Data supplied:
★ ★ ★ ★ ★
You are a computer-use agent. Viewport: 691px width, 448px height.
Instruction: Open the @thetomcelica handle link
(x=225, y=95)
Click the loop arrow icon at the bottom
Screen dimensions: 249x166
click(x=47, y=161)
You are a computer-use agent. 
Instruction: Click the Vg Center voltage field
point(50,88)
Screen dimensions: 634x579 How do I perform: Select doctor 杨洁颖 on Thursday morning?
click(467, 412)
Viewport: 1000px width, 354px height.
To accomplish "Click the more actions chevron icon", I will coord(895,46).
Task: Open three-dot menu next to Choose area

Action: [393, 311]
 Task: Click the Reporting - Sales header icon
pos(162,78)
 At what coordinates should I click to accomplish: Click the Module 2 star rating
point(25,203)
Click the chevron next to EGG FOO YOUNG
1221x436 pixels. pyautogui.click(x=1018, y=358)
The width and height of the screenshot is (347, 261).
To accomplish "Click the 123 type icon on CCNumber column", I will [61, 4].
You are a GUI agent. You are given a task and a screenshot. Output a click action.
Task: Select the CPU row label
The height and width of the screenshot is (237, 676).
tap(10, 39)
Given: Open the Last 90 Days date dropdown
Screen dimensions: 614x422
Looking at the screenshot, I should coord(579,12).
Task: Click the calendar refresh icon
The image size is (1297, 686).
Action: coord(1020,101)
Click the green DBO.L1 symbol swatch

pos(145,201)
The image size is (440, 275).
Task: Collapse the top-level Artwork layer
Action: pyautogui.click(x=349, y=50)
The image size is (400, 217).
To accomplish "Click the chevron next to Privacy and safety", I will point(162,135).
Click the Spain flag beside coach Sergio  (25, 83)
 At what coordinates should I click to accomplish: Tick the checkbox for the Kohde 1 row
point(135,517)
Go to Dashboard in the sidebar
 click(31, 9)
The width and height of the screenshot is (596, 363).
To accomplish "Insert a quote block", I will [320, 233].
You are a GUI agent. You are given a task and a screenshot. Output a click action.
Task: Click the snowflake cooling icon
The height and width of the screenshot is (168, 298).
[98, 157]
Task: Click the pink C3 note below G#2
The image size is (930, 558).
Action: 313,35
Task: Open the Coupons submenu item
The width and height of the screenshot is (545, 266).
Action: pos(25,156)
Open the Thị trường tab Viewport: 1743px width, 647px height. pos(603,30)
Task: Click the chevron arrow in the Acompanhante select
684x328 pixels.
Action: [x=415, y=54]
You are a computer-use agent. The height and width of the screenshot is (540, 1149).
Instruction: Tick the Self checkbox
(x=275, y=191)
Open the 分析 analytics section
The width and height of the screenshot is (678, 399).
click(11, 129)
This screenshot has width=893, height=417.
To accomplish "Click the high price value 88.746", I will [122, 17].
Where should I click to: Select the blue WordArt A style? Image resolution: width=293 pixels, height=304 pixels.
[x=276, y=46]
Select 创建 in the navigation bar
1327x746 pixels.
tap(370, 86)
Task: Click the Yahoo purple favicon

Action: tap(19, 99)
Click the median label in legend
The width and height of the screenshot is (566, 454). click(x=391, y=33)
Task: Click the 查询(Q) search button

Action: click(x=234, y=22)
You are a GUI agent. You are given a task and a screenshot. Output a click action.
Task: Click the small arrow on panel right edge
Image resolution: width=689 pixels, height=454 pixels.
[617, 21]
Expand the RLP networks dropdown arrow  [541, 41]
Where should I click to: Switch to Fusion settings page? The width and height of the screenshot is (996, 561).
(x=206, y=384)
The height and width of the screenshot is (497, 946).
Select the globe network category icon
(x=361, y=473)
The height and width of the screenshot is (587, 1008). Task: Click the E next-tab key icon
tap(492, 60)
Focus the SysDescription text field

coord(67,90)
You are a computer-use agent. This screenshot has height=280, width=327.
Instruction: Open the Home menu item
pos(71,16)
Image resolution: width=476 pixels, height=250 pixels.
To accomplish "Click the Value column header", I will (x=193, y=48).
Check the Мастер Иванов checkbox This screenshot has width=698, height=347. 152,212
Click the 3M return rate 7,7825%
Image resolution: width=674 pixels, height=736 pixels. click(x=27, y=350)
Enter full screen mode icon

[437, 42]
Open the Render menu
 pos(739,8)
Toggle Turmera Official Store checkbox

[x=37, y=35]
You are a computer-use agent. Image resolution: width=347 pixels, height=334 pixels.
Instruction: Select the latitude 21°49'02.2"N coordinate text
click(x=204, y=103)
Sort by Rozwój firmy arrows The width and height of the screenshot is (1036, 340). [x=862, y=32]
★ ★ ★ ★ ★
Your objective: Restate every entry word for word.

Task answer:
You are a computer-use agent. Viewport: 691px width, 448px height.
Instruction: Open the @thetomcelica handle link
(x=225, y=95)
Click the loop arrow icon at the bottom
Screen dimensions: 249x166
click(x=47, y=161)
You are a computer-use agent. 
Instruction: Click the Vg Center voltage field
point(50,88)
Screen dimensions: 634x579 How do I perform: Select doctor 杨洁颖 on Thursday morning?
click(467, 412)
Viewport: 1000px width, 354px height.
To accomplish "Click the more actions chevron icon", I will coord(895,46).
Task: Open three-dot menu next to Choose area

Action: [393, 311]
 Task: Click the Reporting - Sales header icon
pos(162,78)
 At what coordinates should I click to accomplish: Click the Module 2 star rating
point(25,203)
Click the chevron next to EGG FOO YOUNG
1221x436 pixels. pyautogui.click(x=1018, y=358)
The width and height of the screenshot is (347, 261).
To accomplish "Click the 123 type icon on CCNumber column", I will [61, 4].
You are a GUI agent. You are given a task and a screenshot. Output a click action.
Task: Select the CPU row label
The height and width of the screenshot is (237, 676).
tap(10, 39)
Given: Open the Last 90 Days date dropdown
Screen dimensions: 614x422
Looking at the screenshot, I should coord(579,12).
Task: Click the calendar refresh icon
The image size is (1297, 686).
Action: coord(1020,101)
Click the green DBO.L1 symbol swatch

pos(145,201)
The image size is (440, 275).
Task: Collapse the top-level Artwork layer
Action: pyautogui.click(x=349, y=50)
The image size is (400, 217).
To accomplish "Click the chevron next to Privacy and safety", I will point(162,135).
Click the Spain flag beside coach Sergio  (25, 83)
 At what coordinates should I click to accomplish: Tick the checkbox for the Kohde 1 row
point(135,517)
Go to Dashboard in the sidebar
 click(31, 9)
The width and height of the screenshot is (596, 363).
To accomplish "Insert a quote block", I will [320, 233].
You are a GUI agent. You are given a task and a screenshot. Output a click action.
Task: Click the snowflake cooling icon
The height and width of the screenshot is (168, 298).
[98, 157]
Task: Click the pink C3 note below G#2
The image size is (930, 558).
Action: 313,35
Task: Open the Coupons submenu item
The width and height of the screenshot is (545, 266).
Action: pos(25,156)
Open the Thị trường tab Viewport: 1743px width, 647px height. pos(603,30)
Task: Click the chevron arrow in the Acompanhante select
684x328 pixels.
Action: [x=415, y=54]
You are a computer-use agent. The height and width of the screenshot is (540, 1149).
Instruction: Tick the Self checkbox
(x=275, y=191)
Open the 分析 analytics section
The width and height of the screenshot is (678, 399).
click(11, 129)
This screenshot has width=893, height=417.
To accomplish "Click the high price value 88.746", I will [122, 17].
Where should I click to: Select the blue WordArt A style? Image resolution: width=293 pixels, height=304 pixels.
[x=276, y=46]
Select 创建 in the navigation bar
1327x746 pixels.
tap(370, 86)
Task: Click the Yahoo purple favicon

Action: tap(19, 99)
Click the median label in legend
The width and height of the screenshot is (566, 454). click(x=391, y=33)
Task: Click the 查询(Q) search button

Action: click(x=234, y=22)
You are a GUI agent. You are given a task and a screenshot. Output a click action.
Task: Click the small arrow on panel right edge
Image resolution: width=689 pixels, height=454 pixels.
[617, 21]
Expand the RLP networks dropdown arrow  [541, 41]
Where should I click to: Switch to Fusion settings page? The width and height of the screenshot is (996, 561).
(x=206, y=384)
The height and width of the screenshot is (497, 946).
Select the globe network category icon
(x=361, y=473)
The height and width of the screenshot is (587, 1008). Task: Click the E next-tab key icon
tap(492, 60)
Focus the SysDescription text field

coord(67,90)
You are a computer-use agent. This screenshot has height=280, width=327.
Instruction: Open the Home menu item
pos(71,16)
Image resolution: width=476 pixels, height=250 pixels.
To accomplish "Click the Value column header", I will (x=193, y=48).
Check the Мастер Иванов checkbox This screenshot has width=698, height=347. 152,212
Click the 3M return rate 7,7825%
Image resolution: width=674 pixels, height=736 pixels. click(x=27, y=350)
Enter full screen mode icon

[437, 42]
Open the Render menu
 pos(739,8)
Toggle Turmera Official Store checkbox

[x=37, y=35]
You are a computer-use agent. Image resolution: width=347 pixels, height=334 pixels.
Instruction: Select the latitude 21°49'02.2"N coordinate text
click(x=204, y=103)
Sort by Rozwój firmy arrows The width and height of the screenshot is (1036, 340). [x=862, y=32]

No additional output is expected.